Dutch Prosecutors Did Question MH17 'Person of Interest' Tsemakh In Ukraine

Volodymyr Tsemakh, a "person of interest" to investigators in the downing of Malaysia Airlines Flight MH17, in a Kyiv appeals court on September 5.

Dutch prosecutors questioned Malaysian Airlines flight MH17 “person of interest” Volodymyr Tsemakh before he left for Moscow as part of a Russian-Ukrainian prisoner exchange on September 7, Dutch Foreign Minister Stef Blok told his country’s parliament in a statement the same day.

"Up until" the prisoner exchange during which Kyiv and Moscow each swapped 35 prisoners, Dutch prosecutors "had done everything possible through judicial channels to keep Tsemakh available for the [MH17 Joint Investigative Team] investigation," Blok told the Dutch parliament.

In response, Kyiv had promised to postpone the exchange for some time in order to give Dutch prosecutors an opportunity to question Tsemakh, and "this has happened," Blok said.

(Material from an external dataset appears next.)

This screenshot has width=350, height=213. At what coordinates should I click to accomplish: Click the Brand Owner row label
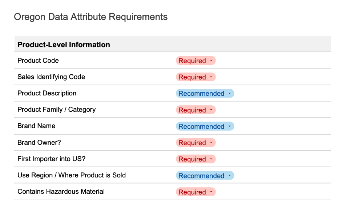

He didn't say for how long or what information, if any, was divulged during the interrogation of Tsemakh, who reportedly oversaw an air-defense unit among Russia-backed separatists in a town near where MH17 was shot down with what Dutch-led investigators have concluded was a Russian-made Buk missile system in July 2014.

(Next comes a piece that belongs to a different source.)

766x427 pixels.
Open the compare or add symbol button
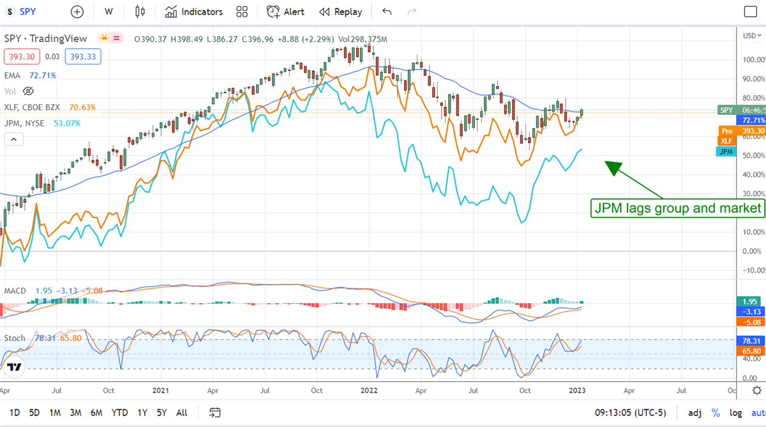77,11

Ukrainian President Volodymyr Zelenskiy told reporters at Kyiv’s Boryspil Airport the same news after greeting the 35 freed Ukrainian prisoners, according to the Interfax news agency.

Zelenskiy said he did everything possible to ensure Tsemakh would be questioned by the Dutch and that the process "was complicated…I was scared that the [prisoner] exchange would fall apart because of that."

All 298 people on board MH17 were killed flying over territory held by Russia-backed separatists en route from Amsterdam to Kuala Lampur.

Three Russians and a Ukrainian were indicted over the downing of MH17, and court proceedings in the Netherlands are scheduled for March. But the four suspects are most likely to be tried in absentia.

Russia called the charges against its citizens "absolutely unfounded" and said the investigators had based their findings on "dubious sources of information," accusing them of rejecting evidence that the Kremlin had provided. Moscow has also aired its own theories on the shoot-down but never provided solid evidence.

Tsemakh, a Ukrainian citizen, is not one of the four indicted.

In an exclusive interview with Interfax on September 7, Ukraine's security service (SBU) chief Ivan Bakanov said the exclusion of Tsemakh on the prisoner exchange list would have led to "the cessation of negotiations with Russia."

The degree to which Moscow was allegedly adamant on getting Tsemakh was "yet another confirmation of Russia's involvement in the shoot-down of MH17," Bakanov said.

The Russian Embassy in the Netherlands said its diplomatic mission hadn’t received any extradition requests from Dutch authorities, according to a social media statement on September 7.

The SBU apprehended Tsemakh on June 27 in the Donetsk region in the city of Snizhne, which is held by Moscow-backed separatists and is 20 kilometers from the Russian border.

According to the Dutch-led investigation, the Buk missile was fired six kilometers south of Snizhne.

TV footage obtained by Current Time, the Russian-language network led by RFE/RL in cooperation with VOA, showed Tsemakh claiming that he was in charge of an antiaircraft unit and that he helped hide the missile system in July 2014.

He also shows the interviewer where the civilian airliner fell.